The business manager said the previous owners of the property now inhabited by the crematorium did not disclose who bought it. He said the owner of his business found out from her real estate agent, who called to see if the development of a crematorium might motivate her to sell.
“The permit was given with no opportunity for the community to have a voice,” said Arevalo of CBE.
Officials with Service Corporation International, which now owns the Neptune Society of Northern California, did not return requests for comment for this report.
Frustration over the crematorium was one factor that led East Oaklanders to organize for more power over environmental health and other issues. On Nov. 7, the newly formed Congress of East Oakland Neighborhoods, an alliance of six community organizations, released an agenda covering issues including development, jobs, community safety, housing, the environment, and “holding elected leaders accountable.” The goal, they said, is “to create power for Oakland residents so that their voice is heard on issues surrounding their communities.”
Esther Goolsby of CBE said that after the initial campaign against the crematorium, East Oaklanders realized they needed to take a more proactive approach to making sure that future developments fit with the needs of residents. She added that “the crematorium campaign is one of the reasons we started working on the Healthy Development Guidelines.” A group of East Oakland organizations including CBE and East Oakland Building Healthy Communities have been working with the Alameda County Public Health Department and the Oakland Planning Department to create a set of “Healthy Development Guidelines” to “ensure that decisions made about development take into account access to healthy food, affordable housing, clean air, safe places to play, arts and culture, and good jobs and environments for all communities.”

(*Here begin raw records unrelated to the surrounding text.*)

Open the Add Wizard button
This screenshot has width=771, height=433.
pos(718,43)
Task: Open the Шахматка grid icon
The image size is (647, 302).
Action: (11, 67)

For its part, the air district is planning to develop a program to help vulnerable communities reduce the “cumulative impacts” of pollution, Broadbent said. Assembly Bill 617, which Gov. Jerry Brown signed into law in July, mandates uniform statewide monitoring of toxic air pollution and the development of a statewide plan to reduce pollution “in communities affected by a high cumulative exposure burden,” according to the legislative summary of the bill.
“We need to start looking at communities that have multiple sources like East Oakland,” Broadbent said at the Nov. 1 meeting.